Scarlet tunics, plumed helmets, magnificent horses: All are part of the storied tradition of Britain's Household Cavalry, for four centuries the monarch's personal guard.
And so are white faces.Spurred by an official verdict of racism in 1996, officers scoured inner-city unemployment centers, advertised in Asian-language news-papers and sent troops to play sports against black teams - all in a desperate effort to recruit minorities.
Now, in the face of only minuscule gains, they are even considering hiring a black U.S. Army officer to help.
"We are 100 percent committed to making this thing work, but it is proving very difficult," says Col. Simon Falkner, commander of the nearly 900-strong Household Cavalry.
"If you were a black person and wanted to join the army, the one place you would not go is the Household Cavalry because they have been told we are all white racists," he said.
Two years ago, Britain's state-funded Commission for Racial Equal-ity found that this elite army unit, the epitome of pageantry on state occasions, was guilty of "institutionalized racism."
The commission lifted the designation this week, acknowledging the cavalry's pledge to make "real, lasting progress" in enlisting minorities.
But making any progress is proving to be difficult.
Until 1990, the Household Cavalry had never had a black recruit - and the first one didn't last long.
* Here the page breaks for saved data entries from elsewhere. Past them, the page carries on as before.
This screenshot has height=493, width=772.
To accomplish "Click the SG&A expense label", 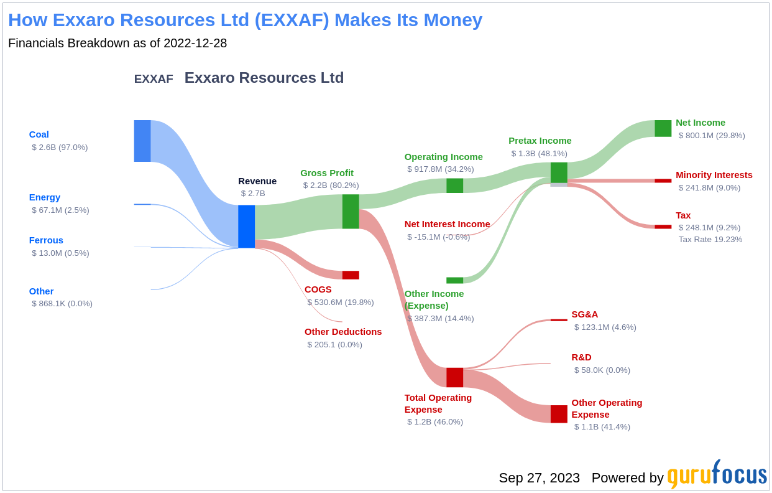I will tap(584, 314).
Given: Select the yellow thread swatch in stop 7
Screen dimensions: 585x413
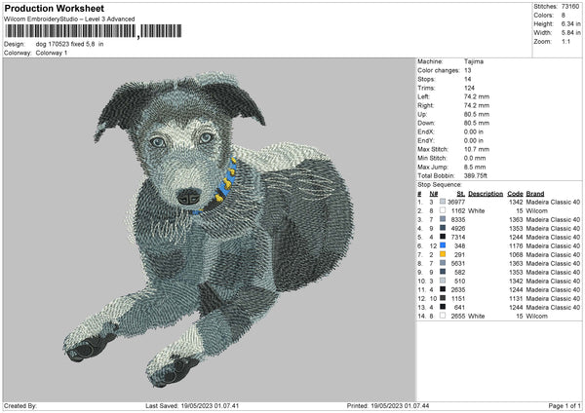Looking at the screenshot, I should 444,254.
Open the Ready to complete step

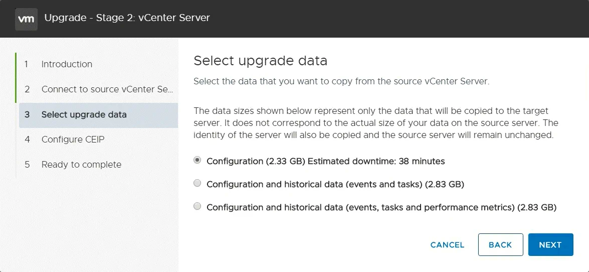tap(81, 165)
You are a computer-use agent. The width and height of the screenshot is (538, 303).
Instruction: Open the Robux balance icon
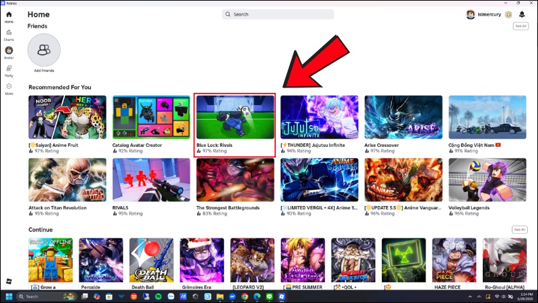(508, 14)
Richard Stokes quit within a year after suffering racial abuse, including having a banana thrown at him by a fellow soldier during a rehearsal for Trooping the Color, an annual military ceremony presided over by Queen Elizabeth II.
Four years later, the Household Cavalry recruited its second black.
Riding alongside the queen at celebrations in 1995 marking the 50th anniversary of the end of World War II, Malcolm Campbell looked like the answer to complaints - including one from Prince Charles - about the lack of black soldiers in the sovereign's escort.
But back at the barracks, Campbell, too, suffered bullying and racist taunts. He quit after 17 months, ostensibly on medical grounds because the metal chinstrap of his uniform left him with a skin complaint.
Ethnic minorities, mainly descendants of immigrants from India, Pakistan and other former colonies in the Caribbean, now make up almost 7 percent of Britain's population of 56 million.
But minorities make up only 1 percent of the British military. The 3,500-strong Household Division - which includes the Household Cavalry - was singled out as the worst offender with only 24 black or Asian soldiers serving or in training, or slightly over a half-percent.
Just this month, division commander Maj.-Gen. Evelyn Webb-Carter ordered his officers, largely from upper-class backgrounds, to recruit 200 black or Asian soldiers within 21/2 years.
In his office at Horse Guards, a military headquarters behind Buck-ing-ham Palace, the Household Cavalry's Falkner is on the recruiting front line - and that goal of 7 percent minorities in the 880-strong unit seems a world away.
It wasn't until this month that the cavalry recruited the first black into its officer ranks. Three blacks also are serving in non-officer ranks - the same status Stokes and Campbell held - and three are in training.
Falkner checks through the numbers: Another black officer recruit is still at a university and then goes to Sandhurst, Britain's premier military academy. It will be 2001 before he is in the Household Cavalry.
"We have invested massive resources . . . (but) they are not coming through as quickly as we would like," he says.
Still, Capt. Justin Butah, the barrier-breaking black officer who switched from an artillery regiment, wouldn't discourage other minorities from joining.
"I really honestly can't say I have come across racism in any blatant sense," said Butah, 26, the son of a Ghanaian retired naval officer and a Welsh mother. "There's the odd bit of barrack room humor, but it's the same for fat people, the same for people with funny hair.
"I suppose you have to be tough," he added of army life. "But you have to be tough, whoever you are."